Updated June 12, 2024 2 min read

South Korea Regulating Top NFT Collections as Virtual Assets

South Korea Regulating Top NFT Collections as Virtual Assets

South Korea Regulating Top NFT Collections as Virtual Assets

South Korea's Financial Services Commission (FSC) has issued new guidelines to regulate non-fungible tokens (NFTs) as virtual assets under certain conditions, providing much-needed clarity in the rapidly evolving crypto and digital asset space. The move comes ahead of the nation's first comprehensive crypto regulatory framework, the Virtual Asset User Protection Act, set to be implemented on July 19, 2024.

Mass-Produced and Exchangeable NFTs to be Treated as Cryptocurrencies

Under the new regulations, the FSC will classify NFTs as virtual assets if they are mass-produced, divisible, and can be used as a means of payment or exchange. This nuanced approach aims to ensure that NFTs used in a manner similar to cryptocurrencies are subject to the same regulatory scrutiny. However, NFTs that remain unique, possess little to no economic value, or serve specific purposes such as ticketing or digital certificates will retain their classification as general NFTs.

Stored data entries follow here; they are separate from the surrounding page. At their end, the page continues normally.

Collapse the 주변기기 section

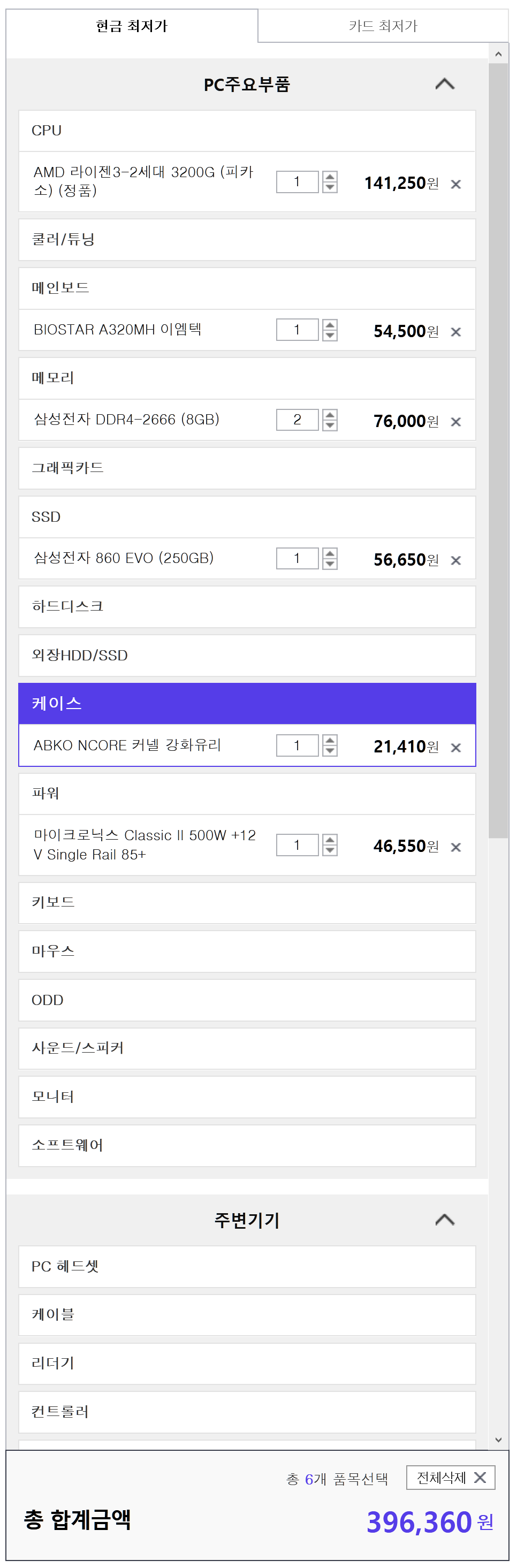point(445,1219)
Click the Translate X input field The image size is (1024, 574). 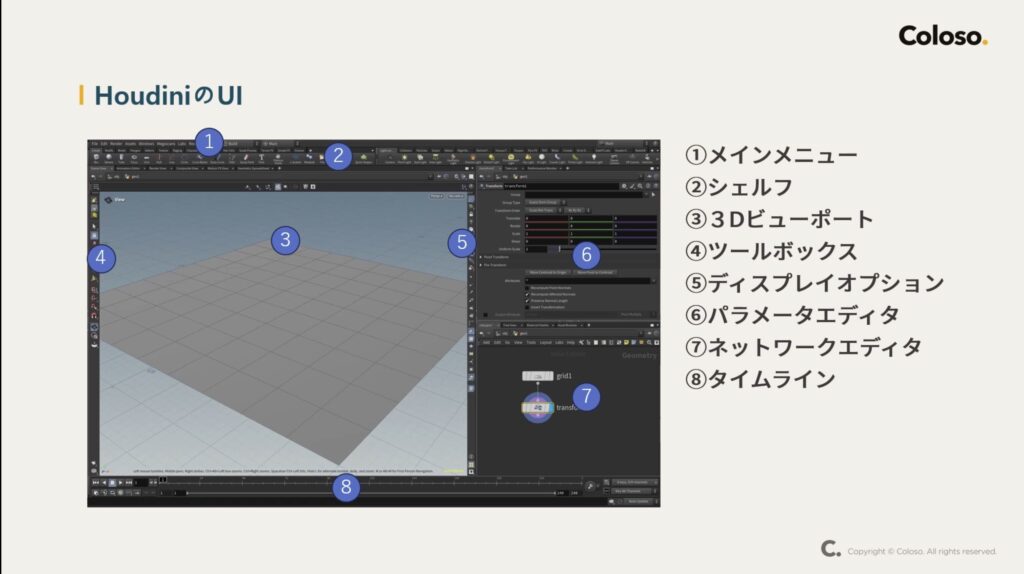pyautogui.click(x=546, y=218)
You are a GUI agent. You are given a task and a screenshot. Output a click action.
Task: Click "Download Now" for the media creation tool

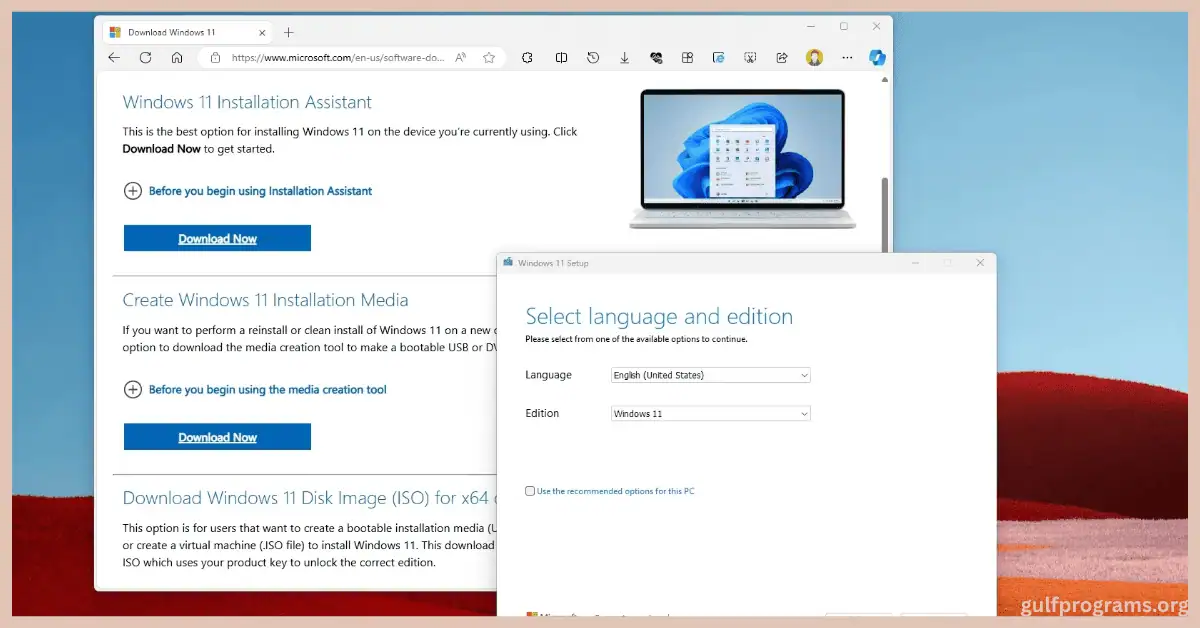coord(217,437)
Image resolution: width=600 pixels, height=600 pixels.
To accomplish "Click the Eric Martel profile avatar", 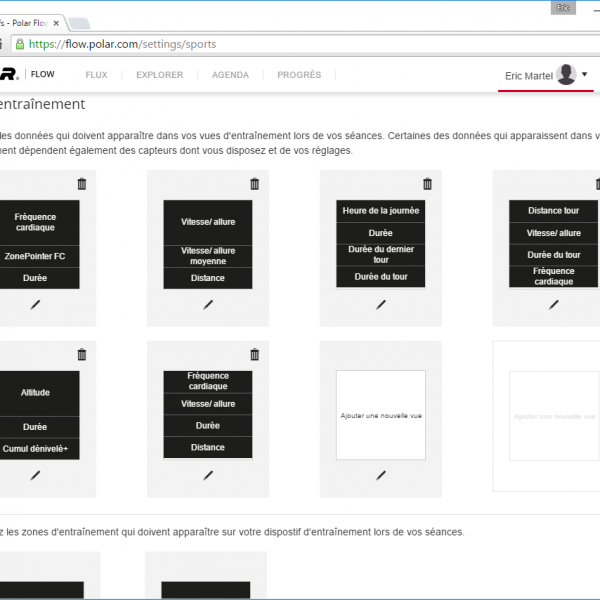I will [566, 75].
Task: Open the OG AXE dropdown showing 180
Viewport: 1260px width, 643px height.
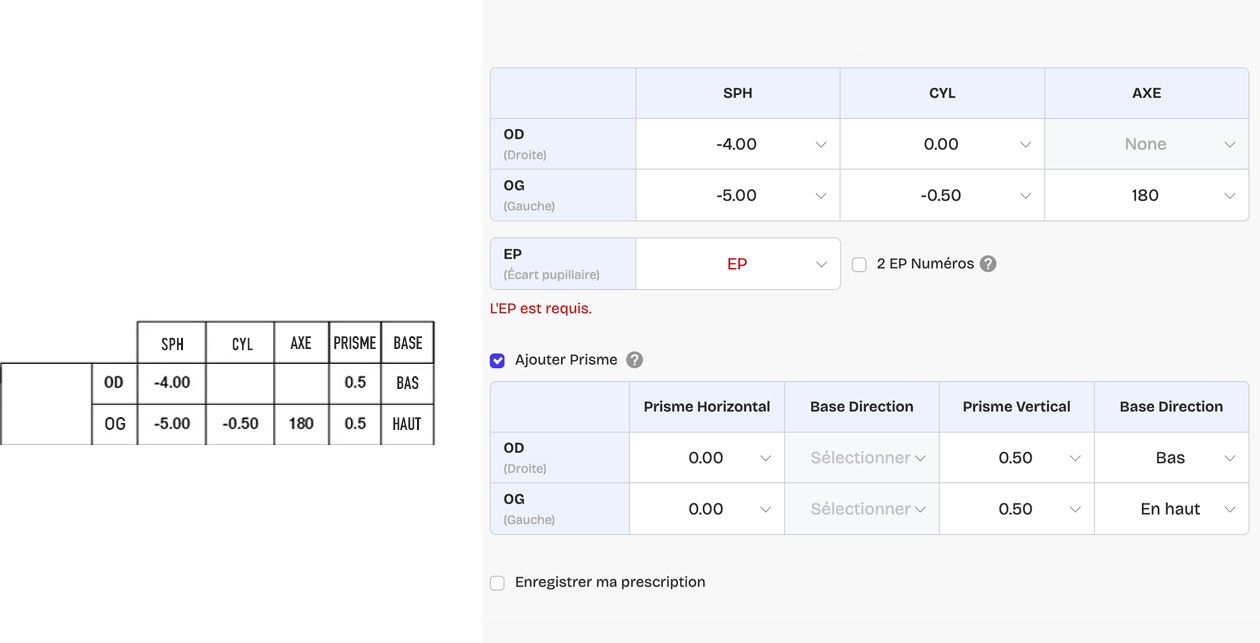Action: coord(1146,195)
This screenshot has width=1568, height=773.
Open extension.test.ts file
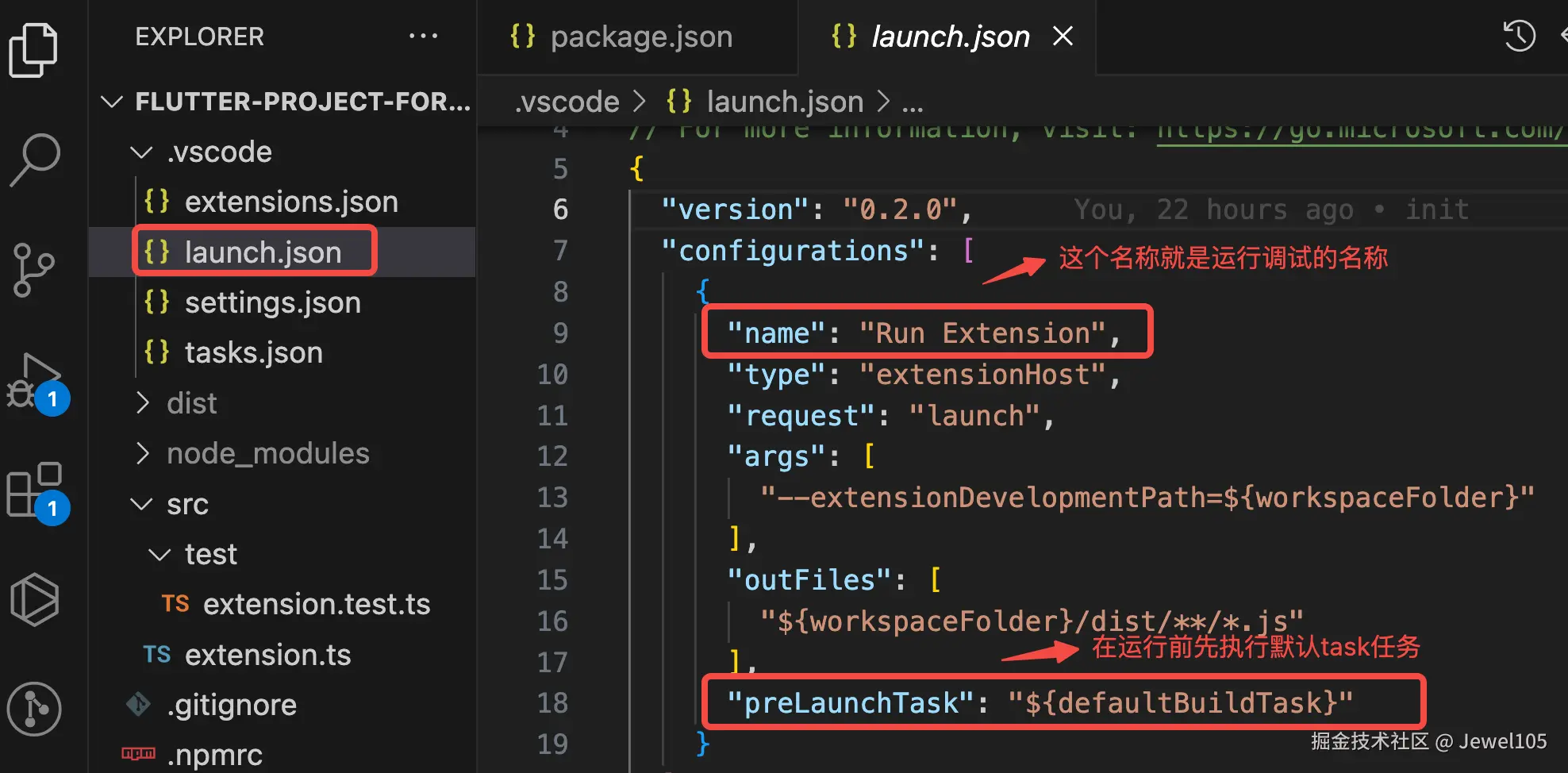tap(316, 604)
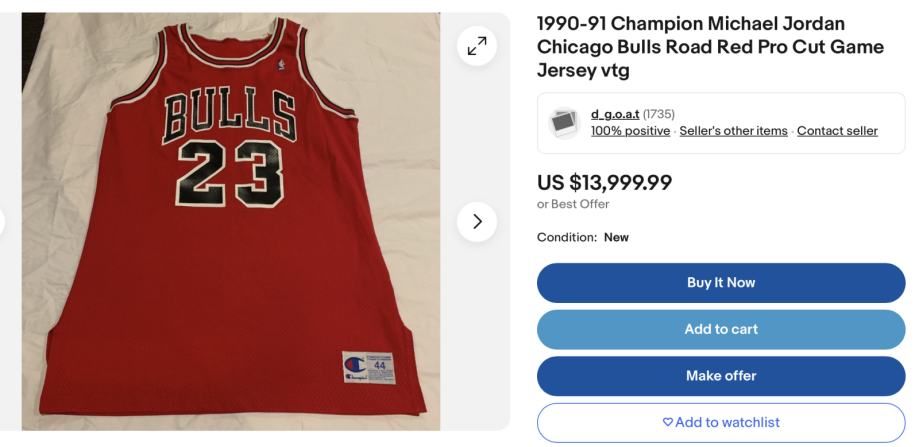This screenshot has width=919, height=447.
Task: Click the "or Best Offer" text
Action: (x=573, y=204)
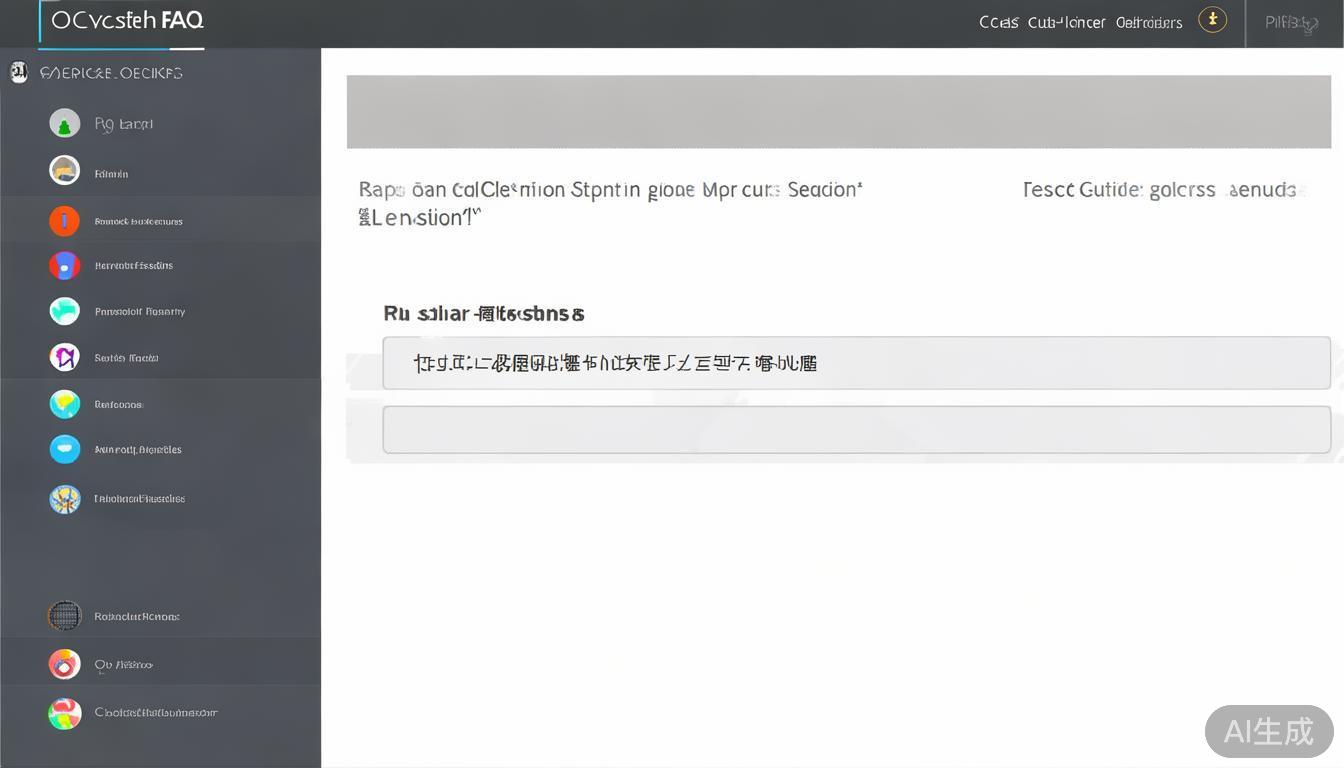Expand the Admin profile entry in the sidebar
Screen dimensions: 1344x768
point(110,173)
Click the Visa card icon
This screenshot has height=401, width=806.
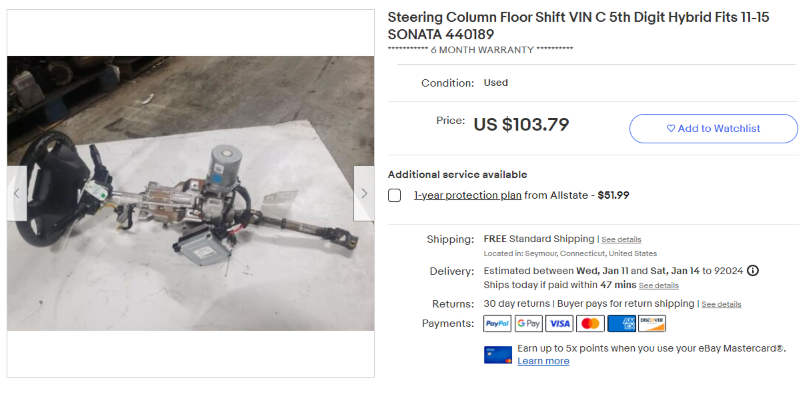point(560,323)
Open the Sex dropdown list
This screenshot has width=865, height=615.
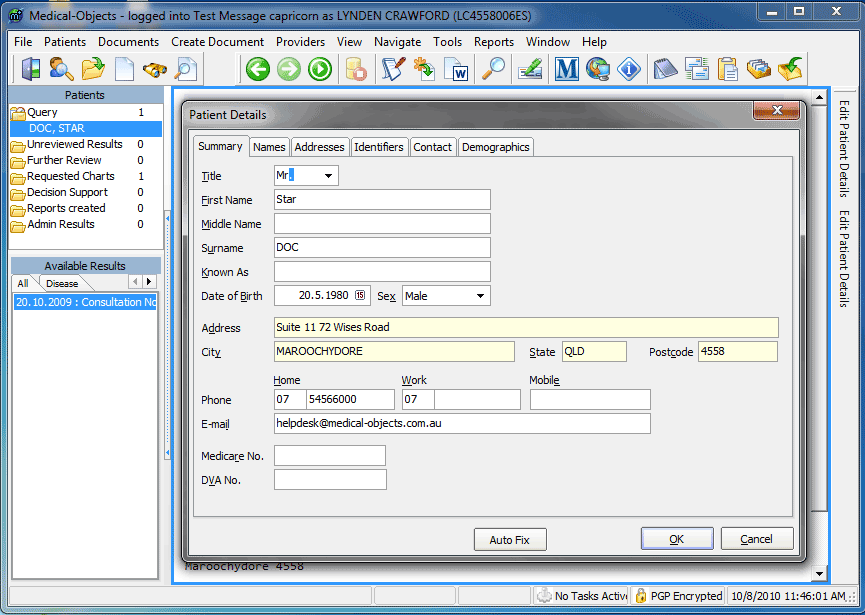(481, 296)
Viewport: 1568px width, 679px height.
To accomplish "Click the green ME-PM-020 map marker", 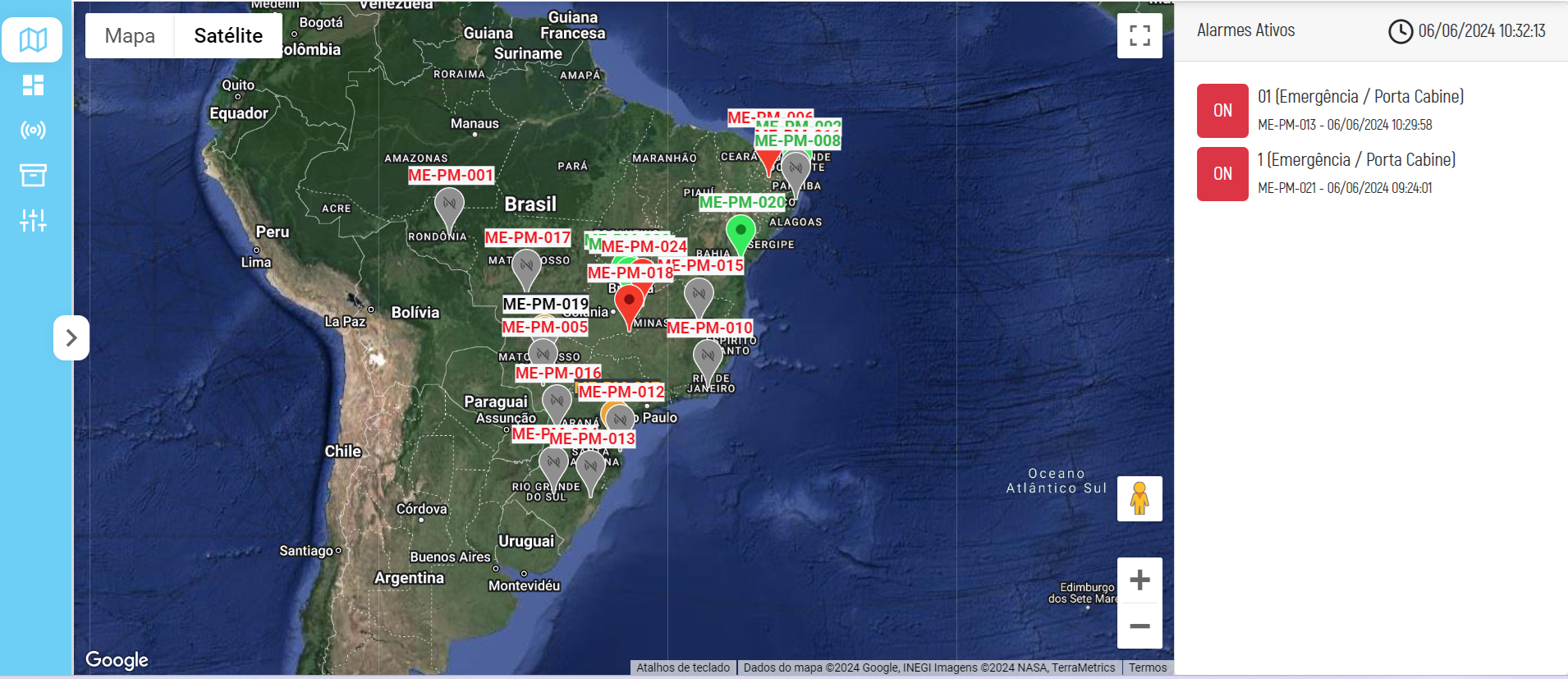I will coord(740,232).
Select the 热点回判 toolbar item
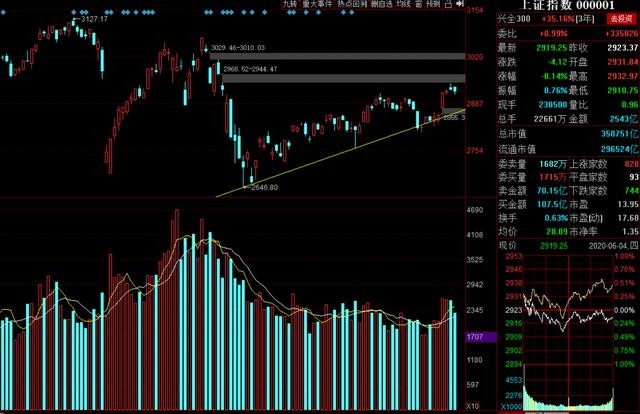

The FSC emphasized that the classification of NFTs will be determined on a case-by-case basis, allowing the regulator to adapt to the dynamic digital asset landscape. Furthermore, the guidelines suggest that NFTs could be classified as securities if they meet the criteria outlined in South Korea's Capital Markets Act.

Virtual Asset NFTs Eligible for Interest on Exchange Deposits

In a previous notice issued last year, the FSC mandated that virtual assets deposited on crypto exchanges would be eligible to receive interest. The new update reiterates that NFTs classified as virtual assets can also receive interest once deposited on exchanges, while regular NFTs and central bank digital currencies (CBDCs) remain excluded from this benefit.

Implications for the NFT Market and Stakeholders

The FSC's new guidelines represent a significant step towards regulating the burgeoning NFT market in South Korea, aiming to balance innovation with investor protection. The potential classification of certain NFTs as virtual assets may lead to a rise in their prices due to their newfound regulated status. However, businesses issuing NFTs that fall under the virtual asset category will be obliged to report to the FSC and may face stricter regulatory requirements.

South Korea's Evolving Crypto Regulatory Landscape

South Korea has been actively working on establishing a comprehensive regulatory framework for cryptocurrencies and digital assets. In addition to the upcoming Virtual Asset User Protection Act, the country has also launched a Joint Virtual Asset Crime Investigation Unit to combat crypto-related crimes.

The FSC's decision to consult with U.S. Securities and Exchange Commission Chair Gary Gensler regarding the classification of NFTs and the approval of spot bitcoin exchange-traded funds (ETFs) further highlights South Korea's commitment to developing a robust and informed regulatory approach.

As South Korea continues to navigate the complex landscape of crypto and NFT regulation, market participants and investors will need to stay informed about the evolving guidelines and their potential impact on the industry. The FSC's case-by-case approach to classifying NFTs as virtual assets demonstrates the regulator's efforts to strike a balance between fostering innovation and protecting investors in the fast-paced world of digital assets.